Opinión Nacional

¡Familia Felíz o te devolvemos el valor!

Hace tan solo un rato, hablando en términos del tiempo universal, se cumplió una jornada. Sorpresiva para muchos; inesperada para otros; inverosímil para unos cuantos; increíble para la gran mayoría, asoladora para los detractores.

Fue apenas un instante, siempre con referencia al reloj universal, cuando entraron y salieron por las puertas de un recinto, hombres y mujeres convencidos del provecho de esa jornada. Unos aprendieron de las experiencias de su prójimo; algunos conocieron de las vivencias de otras comunidades y todos comprendieron que el asunto, finalmente, no estaba terminado.

Aquella jornada concluyó. Si, concluyó el efecto de demostración de ella; si se expresara en términos vanidosos, se diría que se acabó el boato, cayeron las marquesinas y los afamados nombres, se apagaron las luces; no hay más poses fotográficas y se difuminó ese iluso dejo del éxito inmediato Y si el efecto demostrativo solo fuera por la fastuosidad, las carteleras y el colorido neón, las caras bonitas, diríase entonces que la semilla sembrada un tiempo atrás no dará el fruto esperado.

Cierto. Otra jornada no ha concluido. Es ahora cuando más trabajo exige lograr los objetivos inicialmente propuestos no solo a una minúscula célula de hombres y mujeres, que cual arrojada vanguardista batalló contra los molinos del viento incrédulo, los resbaladizos fundamentos de los “doctores de la ley” y la soslayada mirada de la envidia, entre otras rivalidades, sino a todo un conglomerado. Sépanlo ahora, el compromiso es mayor que enantes.
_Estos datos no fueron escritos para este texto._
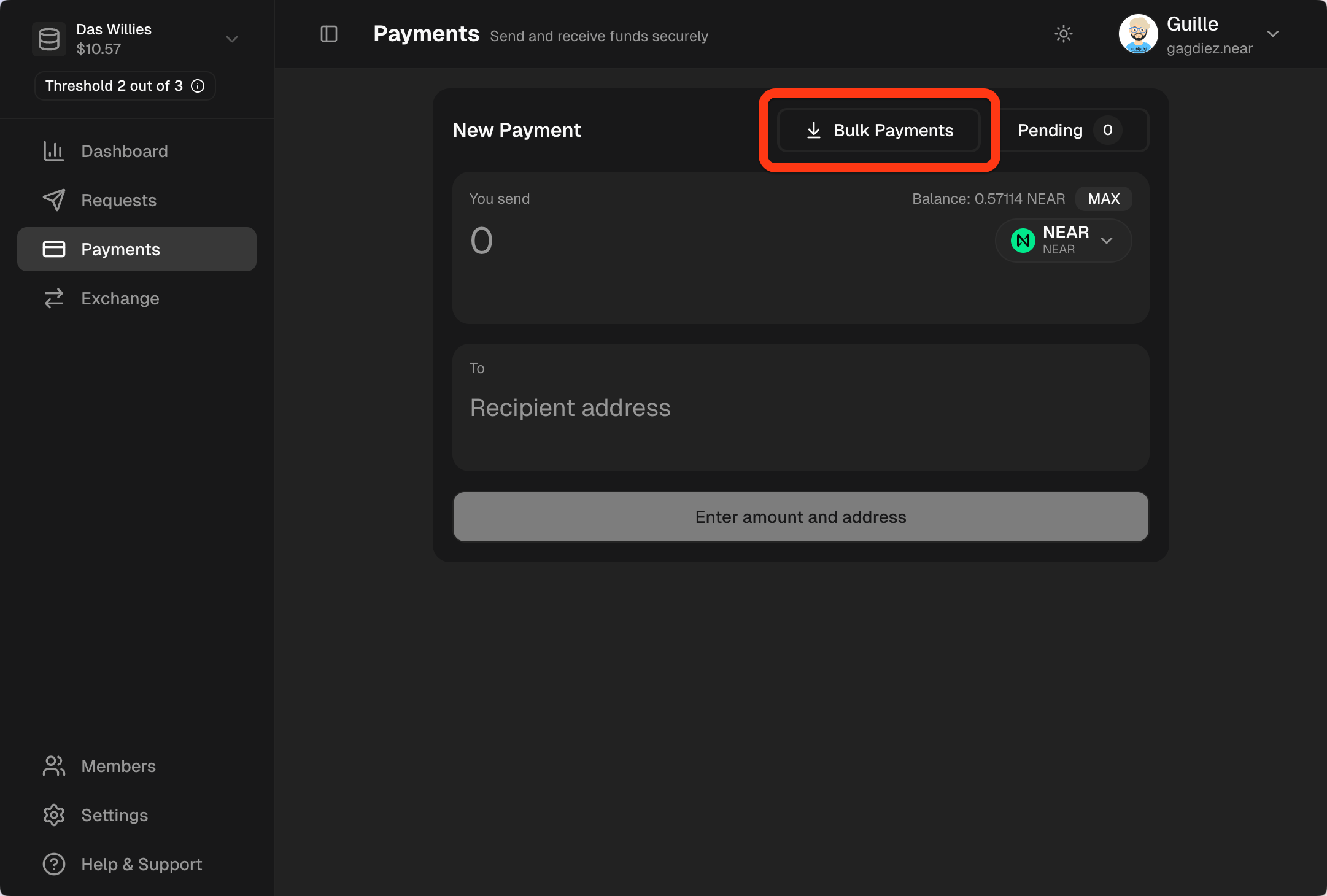Select the Requests send icon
La historia de las comunidades no es un evento aislado. Es una sucesión de hechos encadenados para dejar huellas; ella es un magisterio. Puede ser la de un solitario, la de un quijote, la de un atrevido, un pionero o la de una asociación de vecinos. Como siempre, detrás hay alguien más: un “loco” o una “loca”, unos osados o unas entusiastas mujeres, quienes animados por su espíritu de contra corriente abaten la incredulidad, las radicales posturas culturales y los insidiosos celos del que nada hace, nada cree y nada quiere porque no quiere que nada cambie, nadie haga ni crezca, nadie ame.

La historia está allí. Comenzó con una invitación, una reunión, varios intercambios, muchos decires, contradicciones, aprendizajes de la normativa, búsquedas de la razón y hasta un familiar intercambio bajo la sombra de la cubierta de una cancha deportiva.

La huella no se ha borrado. Varios abandonaron el barco porque no sintieron que fueran marineros de alta mar, varias dejaron la nave al no creer que fueran azafatas de alto vuelo. Quienes se fueron pueden volver. Se entendió que sus ausencias son temporales o que prefieren el pasivo “hacer cuando se sepa” y no, el activo “hacer para que se sepa”.

Se ha iniciado el otro ciclo. ¿Cuándo concluirá? Solo Dios sabe.

Ha comenzado, una vez más, el propósito de hacer realidad el anhelo de toda célula matricentrada; de toda célula estructurada; de una comunidad católica; de una sociedad; de una familia universal.

Ha retomádose el camino para la reafirmación de la familia como núcleo esencial de la sociedad, por ello ¡FAMILIA FELIZ O TE DEVOLVEMOS EL VALOR! No es un mero “slogan”. Es la labor incansable desde ya.

¡FAMILIA FELIZ O TE DEVOLVEMOS EL VALOR! es el Premio Nobel, para todo equipo de Pastoral Familiar de cualquier parroquia católica de Maracaibo, el Zulia y Venezuela.

.¡FAMILIA FELIZ O TE DEVOLVEMOS EL VALOR! es el Oscar de la Academia para toda comunidad sabedora de su labor. .

¡FAMILIA FELIZ O TE DEVOLVEMOS EL VALOR! Es, en síntesis, la pértiga que ayudará a superar la altura de la miseria, la mendicación, el niño de la calle, el desamor creciente y construir, así, una sociedad de familias felices. ¡Seguro que sí!